From: Guy Harris <guy@xxxxxxxxxxxx>
Date: Wed, 22 Nov 2006 11:56:42 -0800
Ulf Lamping wrote:

I don't know if Sun Sparc 64 "long"s and/or "int"s are 64bits - if at least the "long"s are 64 bit it could work.

Solaris on 64-bit SPARC systems, starting with Solaris 7, supports two programming models - ILP32, with 32-bit longs and pointers, and LP64, with 64-bit longs and pointers. I think the default model is ILP32, which builds apps that also run on 32-bit SPARC systems.

I suspect Linux, at least, also supports both of them; if so, I don't know whether it defaults to ILP32 or LP64.

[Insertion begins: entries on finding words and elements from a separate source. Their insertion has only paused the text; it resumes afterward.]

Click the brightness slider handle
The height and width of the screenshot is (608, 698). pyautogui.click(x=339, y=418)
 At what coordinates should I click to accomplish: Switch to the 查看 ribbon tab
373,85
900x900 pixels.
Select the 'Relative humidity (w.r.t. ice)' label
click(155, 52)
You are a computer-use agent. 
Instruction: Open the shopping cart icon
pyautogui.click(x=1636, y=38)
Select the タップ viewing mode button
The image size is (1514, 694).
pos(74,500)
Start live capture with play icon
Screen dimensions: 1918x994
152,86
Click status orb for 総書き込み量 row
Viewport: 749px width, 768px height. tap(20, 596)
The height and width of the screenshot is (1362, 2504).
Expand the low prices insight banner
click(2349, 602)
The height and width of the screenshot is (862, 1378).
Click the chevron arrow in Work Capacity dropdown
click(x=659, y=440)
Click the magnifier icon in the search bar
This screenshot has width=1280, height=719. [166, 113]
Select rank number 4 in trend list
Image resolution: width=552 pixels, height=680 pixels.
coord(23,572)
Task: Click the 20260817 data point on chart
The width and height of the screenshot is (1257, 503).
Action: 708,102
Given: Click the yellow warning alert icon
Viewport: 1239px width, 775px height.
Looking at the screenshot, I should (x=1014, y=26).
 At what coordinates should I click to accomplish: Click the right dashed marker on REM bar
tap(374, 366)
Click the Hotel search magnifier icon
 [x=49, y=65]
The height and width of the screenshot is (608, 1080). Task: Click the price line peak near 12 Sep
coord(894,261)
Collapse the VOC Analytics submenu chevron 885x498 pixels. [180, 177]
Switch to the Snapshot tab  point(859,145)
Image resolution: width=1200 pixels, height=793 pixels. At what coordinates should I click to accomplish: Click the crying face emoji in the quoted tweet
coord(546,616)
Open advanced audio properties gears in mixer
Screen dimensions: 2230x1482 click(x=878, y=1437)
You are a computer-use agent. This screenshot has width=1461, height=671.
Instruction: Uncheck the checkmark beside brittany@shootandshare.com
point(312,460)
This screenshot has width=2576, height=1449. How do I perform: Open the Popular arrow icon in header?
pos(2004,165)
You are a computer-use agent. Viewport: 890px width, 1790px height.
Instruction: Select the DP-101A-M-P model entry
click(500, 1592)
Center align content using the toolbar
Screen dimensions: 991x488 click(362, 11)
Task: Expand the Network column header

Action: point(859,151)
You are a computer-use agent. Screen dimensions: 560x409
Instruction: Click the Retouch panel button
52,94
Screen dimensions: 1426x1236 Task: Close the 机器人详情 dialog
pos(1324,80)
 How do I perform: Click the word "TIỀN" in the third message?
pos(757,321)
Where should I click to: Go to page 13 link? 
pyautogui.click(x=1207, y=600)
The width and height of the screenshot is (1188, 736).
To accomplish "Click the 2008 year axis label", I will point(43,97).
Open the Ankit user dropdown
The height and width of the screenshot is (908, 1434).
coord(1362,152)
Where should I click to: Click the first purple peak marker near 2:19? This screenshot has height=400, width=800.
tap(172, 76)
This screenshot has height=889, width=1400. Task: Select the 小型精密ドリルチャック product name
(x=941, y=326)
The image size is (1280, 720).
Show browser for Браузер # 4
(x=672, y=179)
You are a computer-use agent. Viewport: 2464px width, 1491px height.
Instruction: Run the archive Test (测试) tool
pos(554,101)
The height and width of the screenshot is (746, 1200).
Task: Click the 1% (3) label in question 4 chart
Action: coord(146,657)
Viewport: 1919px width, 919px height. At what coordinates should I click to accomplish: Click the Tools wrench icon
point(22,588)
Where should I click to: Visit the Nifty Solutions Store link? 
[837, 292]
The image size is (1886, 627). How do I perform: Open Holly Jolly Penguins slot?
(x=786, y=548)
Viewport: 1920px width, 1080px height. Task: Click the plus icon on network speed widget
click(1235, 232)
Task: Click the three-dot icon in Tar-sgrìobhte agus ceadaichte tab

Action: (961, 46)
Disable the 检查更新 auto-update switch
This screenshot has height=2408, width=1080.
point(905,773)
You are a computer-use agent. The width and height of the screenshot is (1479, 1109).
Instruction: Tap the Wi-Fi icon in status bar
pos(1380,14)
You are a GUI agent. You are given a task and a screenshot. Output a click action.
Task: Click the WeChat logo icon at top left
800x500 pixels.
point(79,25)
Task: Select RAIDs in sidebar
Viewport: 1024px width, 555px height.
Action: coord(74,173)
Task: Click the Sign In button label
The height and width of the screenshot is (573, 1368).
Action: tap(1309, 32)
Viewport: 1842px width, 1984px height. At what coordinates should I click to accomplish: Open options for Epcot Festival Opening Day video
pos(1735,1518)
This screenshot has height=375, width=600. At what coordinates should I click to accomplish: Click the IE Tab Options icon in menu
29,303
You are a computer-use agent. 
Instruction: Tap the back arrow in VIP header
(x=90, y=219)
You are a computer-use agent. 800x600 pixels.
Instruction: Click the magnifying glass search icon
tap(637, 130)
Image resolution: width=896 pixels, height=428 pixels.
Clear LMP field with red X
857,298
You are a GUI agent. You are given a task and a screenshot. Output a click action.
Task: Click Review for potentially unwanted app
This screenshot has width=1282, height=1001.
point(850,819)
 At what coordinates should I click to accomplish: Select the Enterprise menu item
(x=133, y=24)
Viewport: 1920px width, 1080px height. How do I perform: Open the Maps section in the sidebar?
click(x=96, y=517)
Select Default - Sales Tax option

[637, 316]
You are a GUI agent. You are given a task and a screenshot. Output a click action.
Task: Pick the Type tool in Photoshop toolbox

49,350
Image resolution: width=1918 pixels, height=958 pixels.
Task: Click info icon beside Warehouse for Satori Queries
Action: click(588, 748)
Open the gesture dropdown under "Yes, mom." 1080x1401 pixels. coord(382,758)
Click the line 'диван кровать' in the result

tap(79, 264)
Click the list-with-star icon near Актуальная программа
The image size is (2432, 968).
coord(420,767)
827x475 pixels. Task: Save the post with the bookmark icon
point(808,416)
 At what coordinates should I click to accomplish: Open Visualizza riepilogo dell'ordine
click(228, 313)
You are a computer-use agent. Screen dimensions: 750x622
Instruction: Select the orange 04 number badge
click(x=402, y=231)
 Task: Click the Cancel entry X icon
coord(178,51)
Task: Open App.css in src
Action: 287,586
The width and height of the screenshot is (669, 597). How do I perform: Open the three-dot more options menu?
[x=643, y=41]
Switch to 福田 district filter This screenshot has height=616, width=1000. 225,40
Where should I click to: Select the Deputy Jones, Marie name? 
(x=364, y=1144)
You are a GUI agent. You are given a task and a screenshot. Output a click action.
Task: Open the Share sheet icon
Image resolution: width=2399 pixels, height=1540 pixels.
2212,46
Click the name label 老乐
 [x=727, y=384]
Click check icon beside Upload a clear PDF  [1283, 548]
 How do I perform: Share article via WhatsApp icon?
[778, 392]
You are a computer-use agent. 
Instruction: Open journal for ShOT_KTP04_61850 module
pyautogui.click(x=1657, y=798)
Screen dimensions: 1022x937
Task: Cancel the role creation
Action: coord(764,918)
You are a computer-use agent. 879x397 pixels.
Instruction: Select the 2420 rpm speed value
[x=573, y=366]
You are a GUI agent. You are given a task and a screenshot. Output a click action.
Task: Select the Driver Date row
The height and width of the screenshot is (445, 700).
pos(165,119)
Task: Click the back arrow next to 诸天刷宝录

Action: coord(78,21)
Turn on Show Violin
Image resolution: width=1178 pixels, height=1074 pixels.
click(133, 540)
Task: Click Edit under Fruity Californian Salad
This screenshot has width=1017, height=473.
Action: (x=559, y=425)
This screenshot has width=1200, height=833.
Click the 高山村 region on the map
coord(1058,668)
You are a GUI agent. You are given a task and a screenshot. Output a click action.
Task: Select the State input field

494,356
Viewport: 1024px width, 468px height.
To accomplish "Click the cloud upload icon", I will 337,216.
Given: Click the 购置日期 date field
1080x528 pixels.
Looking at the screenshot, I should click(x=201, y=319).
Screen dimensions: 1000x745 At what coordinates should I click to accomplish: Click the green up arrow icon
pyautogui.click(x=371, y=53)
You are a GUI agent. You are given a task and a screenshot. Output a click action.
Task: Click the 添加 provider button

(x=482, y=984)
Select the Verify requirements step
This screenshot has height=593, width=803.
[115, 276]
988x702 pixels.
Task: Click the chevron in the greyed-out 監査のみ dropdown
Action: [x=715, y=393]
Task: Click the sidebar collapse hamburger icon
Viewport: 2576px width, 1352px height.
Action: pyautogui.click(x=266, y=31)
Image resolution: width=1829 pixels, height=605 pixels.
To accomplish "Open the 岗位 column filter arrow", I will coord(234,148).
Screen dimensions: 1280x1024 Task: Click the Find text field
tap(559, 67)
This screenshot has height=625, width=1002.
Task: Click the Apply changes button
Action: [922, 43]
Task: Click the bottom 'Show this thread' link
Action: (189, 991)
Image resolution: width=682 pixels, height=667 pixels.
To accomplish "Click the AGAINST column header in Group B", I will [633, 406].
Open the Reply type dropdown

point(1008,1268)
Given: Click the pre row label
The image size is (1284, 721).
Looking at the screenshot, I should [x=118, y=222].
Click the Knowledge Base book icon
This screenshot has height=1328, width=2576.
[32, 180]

As of either Solaris 2.5 or Solaris 2.6 (I forget which), 64-bit file offsets are supported in both programming models, but you need to use different APIs in ILP32 to be able to handle files > 2GB - for example, I think you get errors if the file offset goes over 2GB if the file wasn't opened with the O_LARGEFILE flag. fopen() will *not*, by default, open with that flag; you need to use fopen64() or build in the "transitional compilation environment" - see the lfcompile(5) and lfcompile64(5) man pages.

I don't know what rules other OSes that support large file access in ILP32 mode have - other than the BSDs (including Mac OS X), where an off_t is 64 bits even in ILP32 mode, there's no special open flag needed to support large files, there are "fseeko()" and "ftello()" standard I/O APIs that take an off_t as a seek pointer argument and return it as a seek pointer value, and the fpos_t type used in the fsetpos() and fgetpos() standard I/O APIs happens to be a 64-bit integer (it is *NOT* guaranteed to be an integral type on all platforms).

zlib uses longs to keep file positions.

...which is an additional problem; it means that only an LP64 version of zlib can handle files > 2GB, which means that, if you've built Wireshark to use zlib (to transparently support gzipped files), only an LP64 build of Wireshark would be able to read or write capture files >2GB.

I didn't changed mergecap (and the other tools) so they might just use ints to keep file position - which is probably not enough.

Mergecap itself doesn't use file positions at all - it does only sequential access to files. It uses the merge_ routines to read the files, and the wtap_dump routines to write the output file.